Duplicating the P.F. Chang’s preparation at home is harder than it appears. I couldn’t find their recipe for Cauliflower Tempura on the internet, so I had to guess about how to make it. The cauliflower looks like it has a tempura batter which is deep-fat fried and topped with a sweet and spicy Gochujang or Korean sauce.

P.F. Chang’s restaurants use woks for much of their food preparation. The woks are heated to a very high temperature, the fresh vegetables and other ingredients are added, tossed and cooked. This involves alot of skill and technique and I am pretty sure I didn’t want to attempt this at home. And how does it work to bread and deep-fry cauliflower in a wok? They must use deep-fat fryers, too.

I tried roasting the cauliflower – with and without a batter — and topping it with a sweet and spicy sauce. The result was delicious but it didn’t have the crunchy tempera  coating. So it seems like frying the cauliflower in a tempura batter is the way to go, although I don’t deep-fry very much these days. Here is my tempura cauliflower. Looks like the real thing! 

Luckily, I figured out how to make a tempura batter on my first trial by combining several recipes I found on the internet. Yeah! My recipe is modified to make an easy, straight-forward recipe. For my tempura batter, I used flour, cornstarch, baking powder, salt, an egg and ice water. Cornstarch is added so the batter won’t burn as easily. Often cake flour, lower in gluten, is used so the batter won’t be tough. (I used all purpose flour.) In any case, don’t over mix the batter–it is okay if the batter has lumps. Many recipes included only egg yolks — I used the entire egg.

To make the tempura batter, sift together the flour, cornstarch, baking powder and salt. Make a well in the center, add the beaten egg and 1/2 cup ice water. Stir as little as possible and use immediately. Add more ice water or more flour to get the right consistency — not too thick or runny — it should slide off a spoon but not run off the spoon.

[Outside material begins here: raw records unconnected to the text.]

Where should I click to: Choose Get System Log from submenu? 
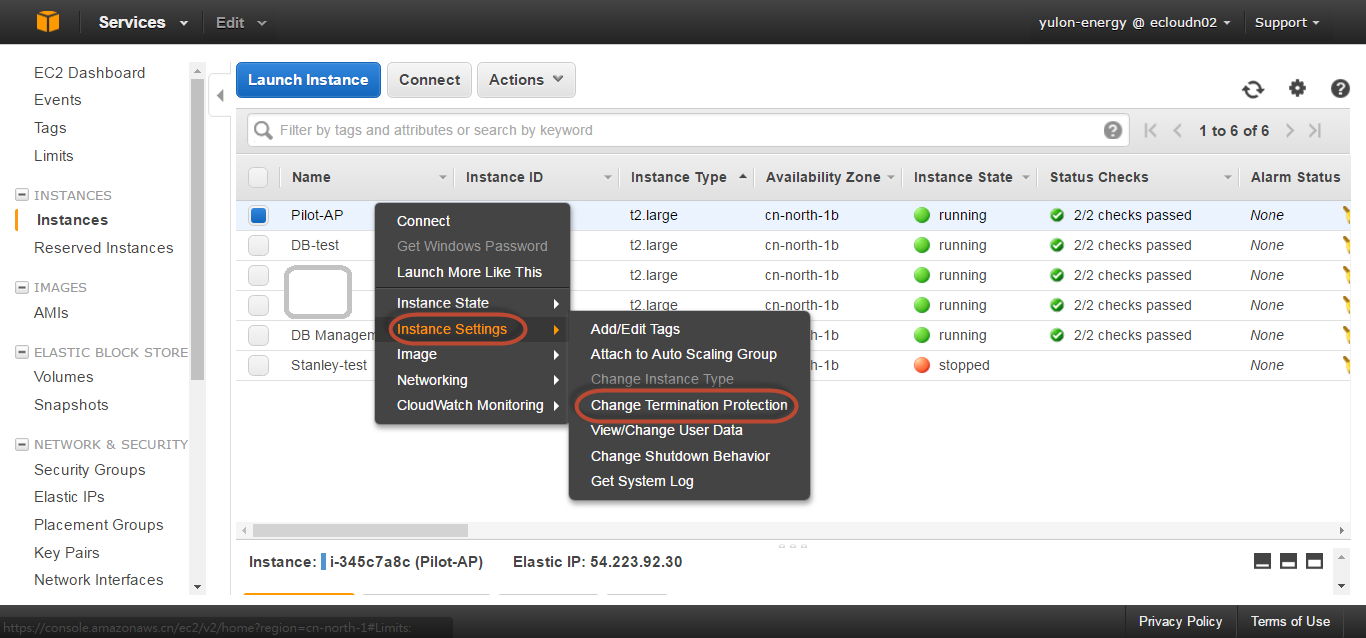pos(641,481)
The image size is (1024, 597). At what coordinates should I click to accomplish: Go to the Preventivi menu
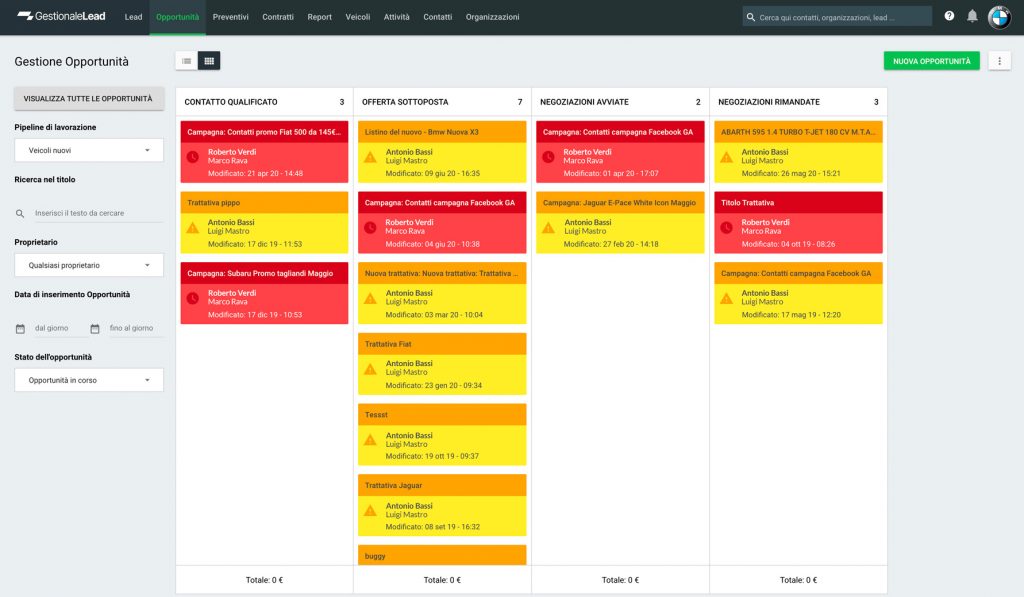click(230, 17)
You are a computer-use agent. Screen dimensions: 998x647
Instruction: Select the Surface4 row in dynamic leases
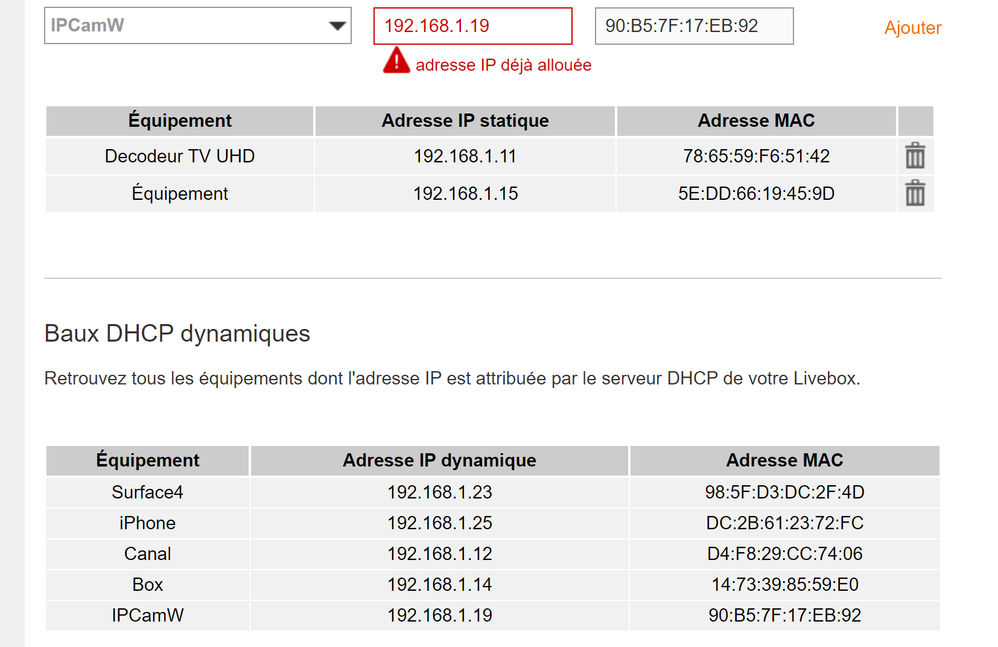pos(147,492)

For frying, I used peanut oil because this can be heated to a high temperature without smoking. Using a thermometer to keep the oil at 350 degrees is important and removes the guess work from heating oil. The batter will burn if the oil is too hot and the batter won’t cook if the oil is too cool. I love this digital thermometer and keep it handy in my counter-top container of kitchen gadgets.

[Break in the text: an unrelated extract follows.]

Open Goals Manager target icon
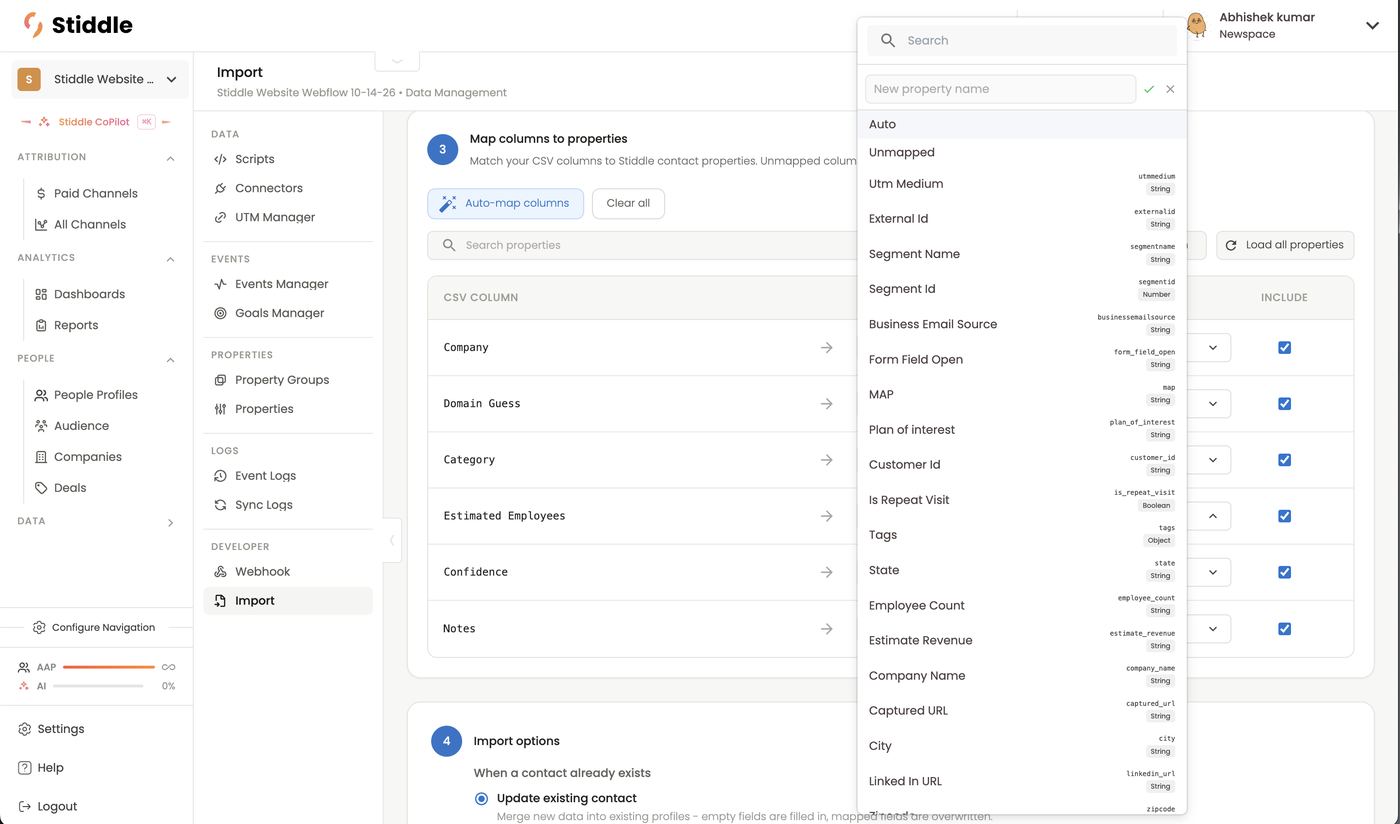 click(x=220, y=313)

I debated about using raw cauliflower florets vs blanched ones; and finally decided to cook the cauliflower slightly before frying. There really isn’t enough time during the frying process to adequately cook the cauliflower. The microwave oven worked well to blanch the cauliflower florets until they were tender but still crisp–this took eight minutes.

Frying the cauliflower florets turned out to be easier than I had imagined. The tempura batter adhered to the cauliflower florets. I dipped individual florets in the tempura batter and fried them for several minutes, turning once, adjusting the heat on the stove to keep the oil close to 350 degrees. Here’s my fried cauliflower. 

The other crucial part of this appetizer is the sweet and spicy sauce. P.F. Chang’s cauliflower appetizer is coated with Gochujang Sauce. This is a very hot Korean sauce made from red chili peppers and gelatinous rice. It is usually thinned with other ingredients since it is mighty strong if used straight from the container. I really didn’t care for Gochujang Sauce made at home with Korean red chili paste. Instead, I much preferred a sauce made with Sriracha. This sauce originated in Thailand and is also made with red chili peppers. I thinned the Srirachi with soy sauce, rice vinegar, ginger, garlic powder, sesame oil and of course, sugar.Carefully brush or spoon the sauce on the delicate cauliflower. Top with sesame seeds and green onion slivers. Pass additional sauce for dipping.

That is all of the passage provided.